Aquello que deviene propio de sociedades muy patriarcales, machistas con una amenaza creciente de dominio del nuevo capitalismo generado por el narcotráfico son algunas de las constantes que, por ejemplo, se dan con ejemplar cosmovisión en los boleros que escucha la protagonista en el ya mencionado  Hola, Soledad, que comienza así:

«Canto que emiten los pájaros: trino. Encadenamiento fatal de sucesos: destino. En la noche calurosa, su mano humedecía de sudor la página del Libro de oro de los crucigramas, y, como siempre, se llevaba el lapicero a la boca para morderlo mientras buscaba las palabras. Su cabeza vivía llena de palabras horizontales y de palabras verticales. Y de letras de boleros de antes del diluvio universal, aquellos que interpretaba el vocalista de la orquesta de los hermanos Cortés imitando a Rolando Laserie en las tertulias dominicales del Club Social donde una aprendía a bailar con los primos o con los noviecitos.
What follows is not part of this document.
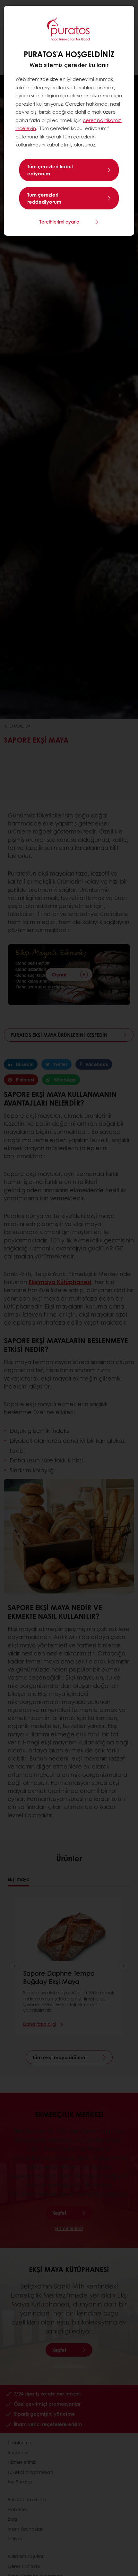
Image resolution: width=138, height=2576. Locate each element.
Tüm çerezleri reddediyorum (44, 198)
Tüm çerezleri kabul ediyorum (50, 170)
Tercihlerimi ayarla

Canción bailable de ritmo lento: bolero.

Vuela mariposa del amor, juguete del destino, un tocadiscos automático su cabeza tocando boleros, como el que Eduardo le había comprado recién pasada la boda, para que no te aburrás cuando estés sola, Soledad. Como entonces, cada long play de la pila cae sobre la tornamesa y da vueltas raspando la aguja en su cráneo, yo soy un pájaro herido que llora solo en su nido porque no puede volar.
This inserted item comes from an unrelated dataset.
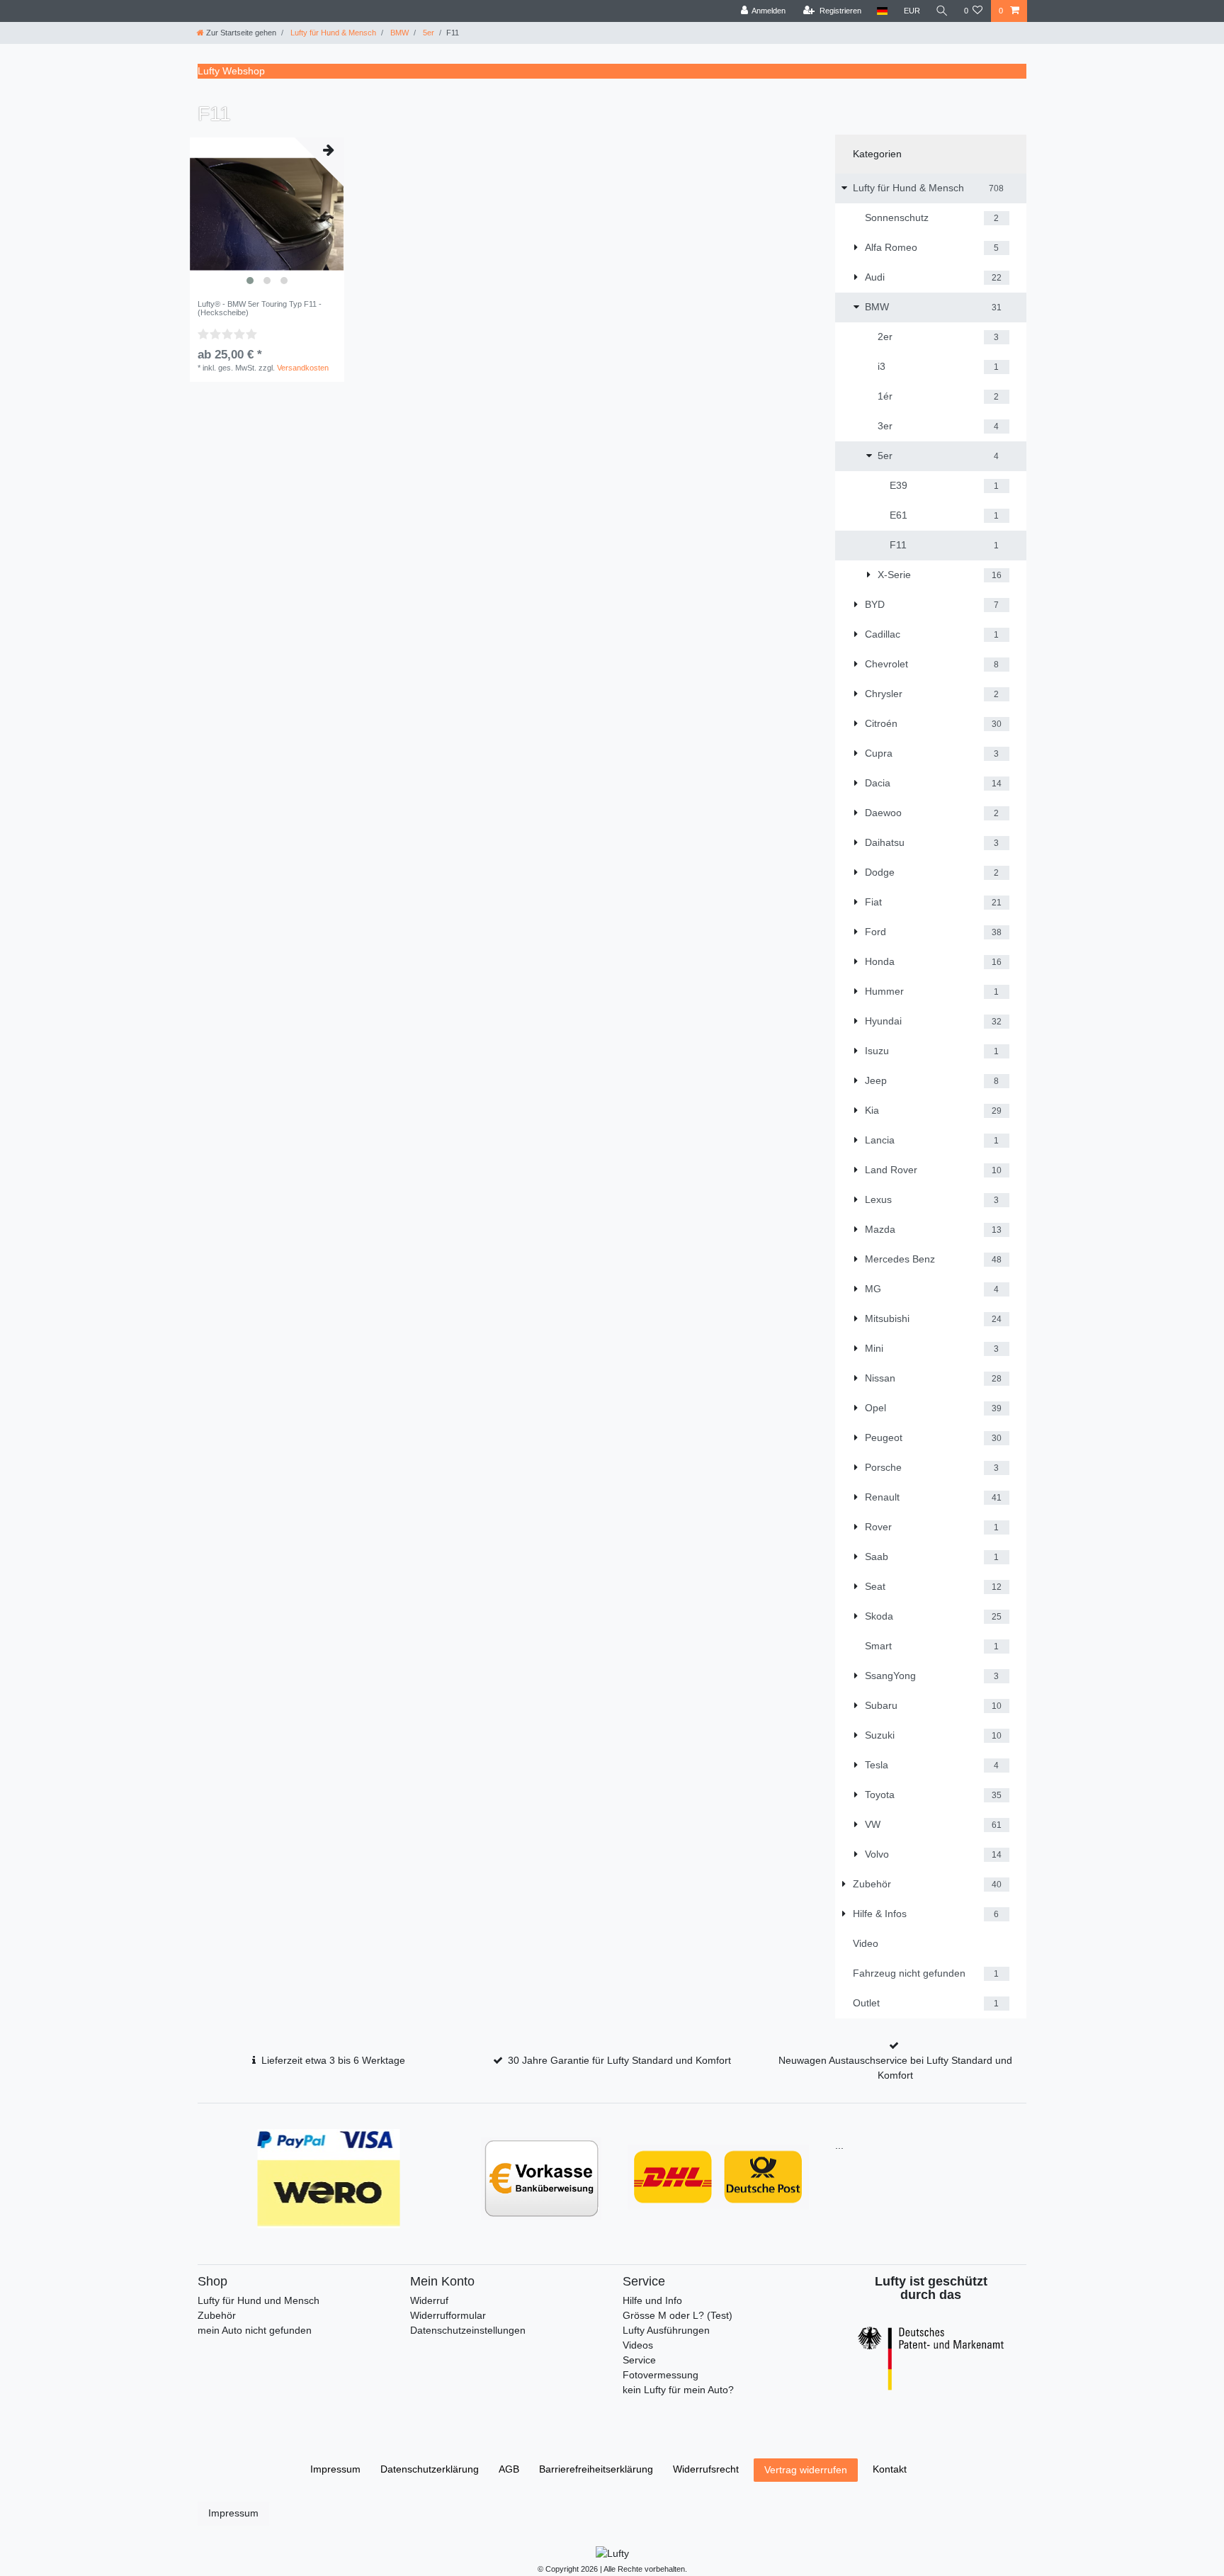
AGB (509, 2469)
La colmaba un desasosiego que la hacía impulsarse en la mecedora buscando que el vaivén fuera a calmarla, un ave de alas que el vendaval rompió, sola, sin hijos, sin padres, sin amigas. Y encima se llamaba Soledad. María Soledad. Dejó de mecerse, y los balancines se quedaron quietos bajo su peso.

Las nueve de la noche. Había resuelto permanecer en la salita de estar donde veía televisión, hacía crucigramas y a veces bordaba en punta de cruz. Medias de seda, zapatos de charol negro de medio tacón, una falda negra y una blusa blanca planchadas a la carrera. Seguía lloviendo en ráfagas que soplaban contra la casa de corredores abiertos, anegándolos.

En la cocina continuaba el ajetreo. Los meseros de la funeraria habían traído bandejas de madera, una jaba con tazas y escudillas suficientes, y una percoladora con capacidad de cincuenta tazas. En la sala de visitas, una vez desalojados los muebles, toda la vida cubiertos con sus fundas plásticas porque nadie se sentaba allí, los operarios claveteaban para instalar el catafalco, colocaban la peaña, el cortinaje, el cristo crucificado de yeso. El cadáver llegaría a las diez.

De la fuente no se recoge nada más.